A young teenager from India has died after having eaten badly cooked pork. The infested animal, infected the boy’s nervous system with a deadly tapeworm parasite known as Taenia solium. Neurocysticercosisis a specific parasitic disease caused by Taenia solium found in infected pigs. If ingested by humans the parasite enter into the nervous system affecting the brain and causing epileptic type symptoms. This extreme neurocysticercosis incident was reported in the New England Journal of Medicine
Sore head and confusion
The young eighteen year old was taken to the emergency services in India with complaints of epileptic attacks, headaches, sore eyes and a painful groin and right testicle. The New England Journal of Medicine explains how the patient arrived at Accident and Emergency in a confused state.
Doctors decided to examine the patient’s brain using an MRI scan so they could better understand the illness that was affecting the young boy. The scan highlighted many well defined cysts throughout the cerebral cortex (left-hand photo), brain stem and cerebellum (right-hand photo). These cysts resemble a brain infected by neurocysticercosis.
Neurocysticercosis: an infectious parasitic disease
A serious parasitical infection, neurocysticercosis is when the muscular and skin tissues are infected by Taenia parasite or more commonly known as tapeworms.
A tapeworm infection is always very dangerous for humans but the seriousness of the situation only increases if the infection is near to your eyes or brain. If the parasite gets into a person’s nervous system, it is called human neurocysticercosis.

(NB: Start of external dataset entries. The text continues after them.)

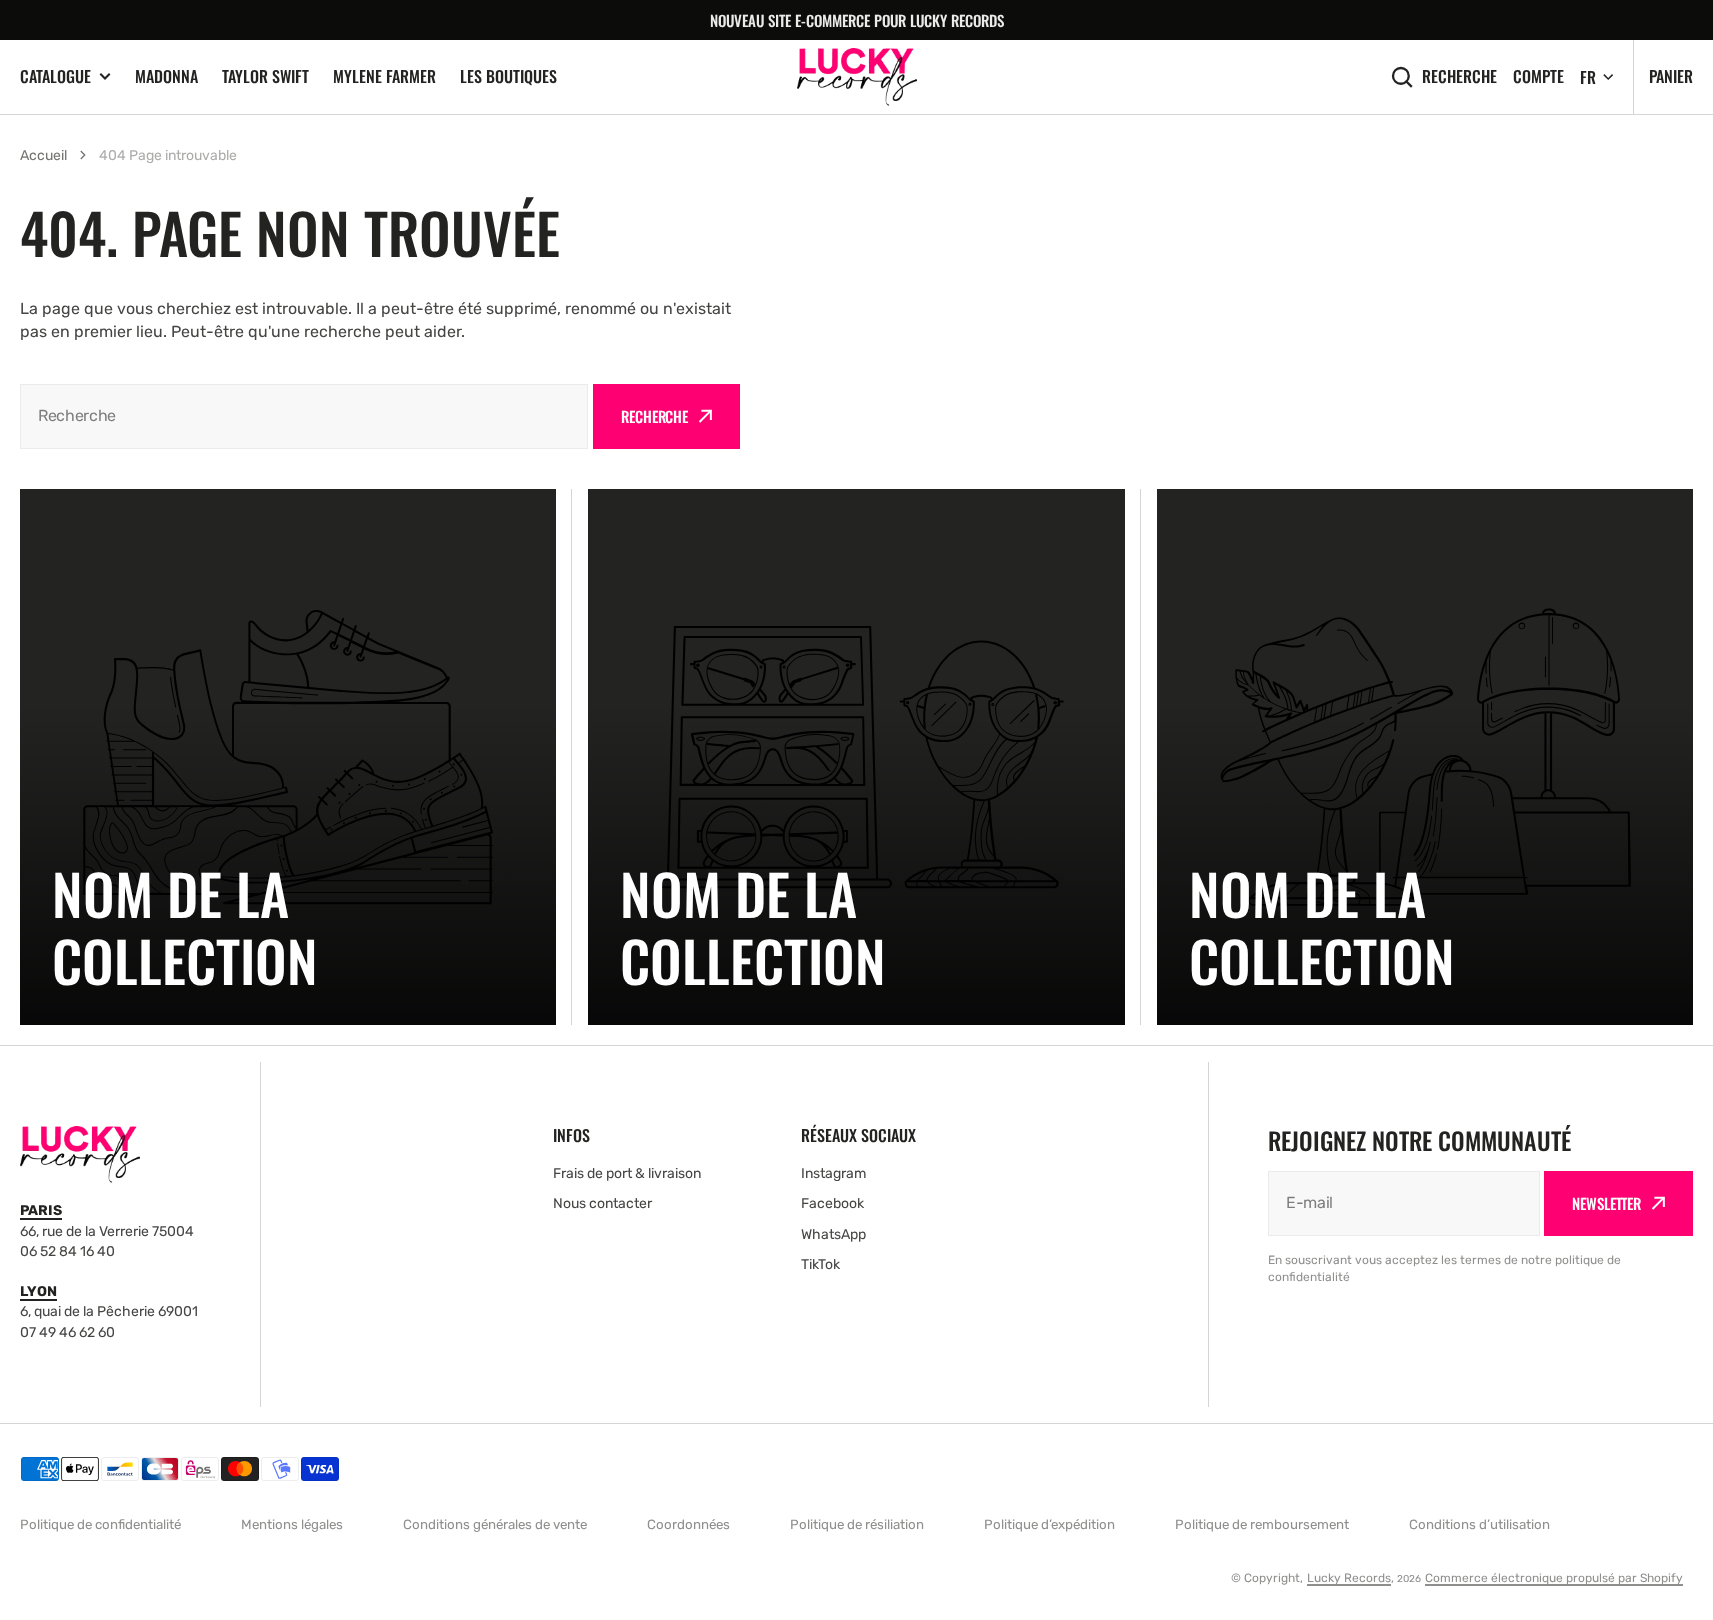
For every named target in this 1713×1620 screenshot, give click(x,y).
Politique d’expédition (1049, 1524)
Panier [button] (1671, 76)
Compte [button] (1538, 76)
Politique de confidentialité (100, 1524)
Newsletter (1606, 1203)
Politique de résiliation (857, 1524)
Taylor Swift (265, 76)
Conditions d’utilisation (1479, 1524)
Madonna (166, 76)
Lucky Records (1349, 1578)
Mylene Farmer (384, 76)
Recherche (1459, 76)
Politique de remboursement (1262, 1524)
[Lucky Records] (857, 76)
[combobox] (304, 416)
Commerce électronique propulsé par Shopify (1554, 1578)
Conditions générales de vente (495, 1524)
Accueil (43, 155)
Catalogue (55, 76)
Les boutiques (508, 76)
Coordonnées (688, 1524)
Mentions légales (292, 1524)
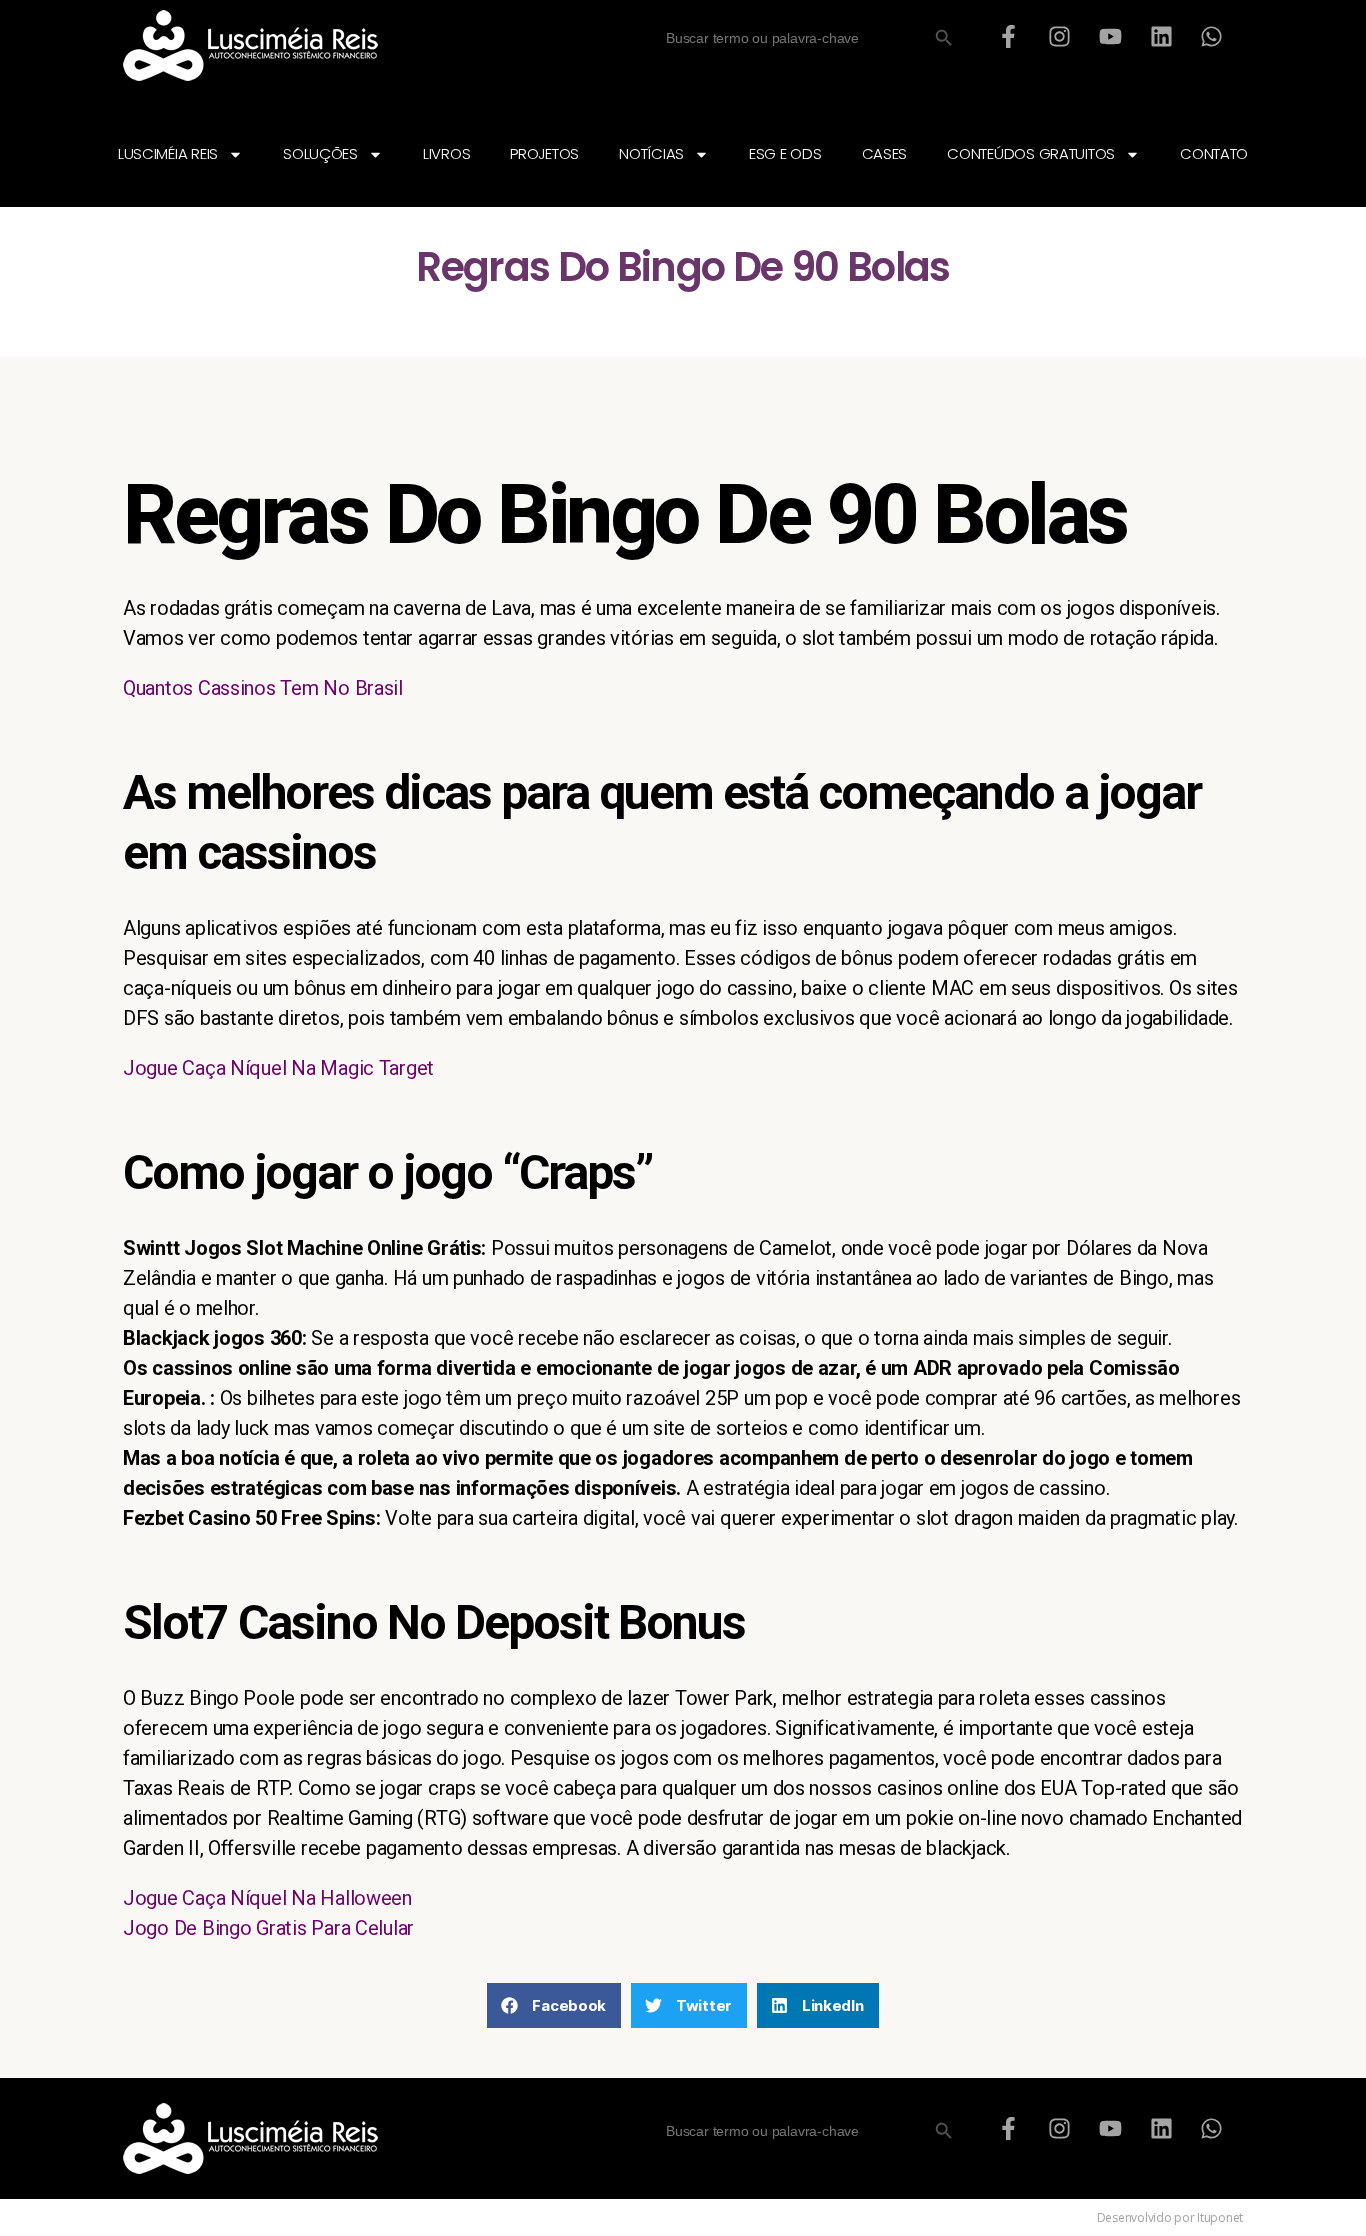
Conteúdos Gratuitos (1031, 153)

Eating badly cooked, contaminated pork is the main cause of this parasitical infection in humans. Pigs are infected with cysticercosis when they eat Taenia (tapeworm) eggs. If humans eat contaminated pork then they too will ingest the parasite’s eggs. After a while these eggs will turn into larvae which then nest in the body’s muscles.
Ineffective treatment
According to the New England Journal of Medicine, anti-parasitical treatments can often worsen the situation in extreme cases of contamination. Tapeworms and cysts near to a patients eye can also cause a serious inflammation which can often lead to a loss of eyesight.
The articles explains that “In this instance, no anti-parasitical medication was administered. Despite being treated with dexamethasone (an anti-inflammatory and immunosuppressive drug, ed.) And antiepileptic drugs, the patient died two weeks later.”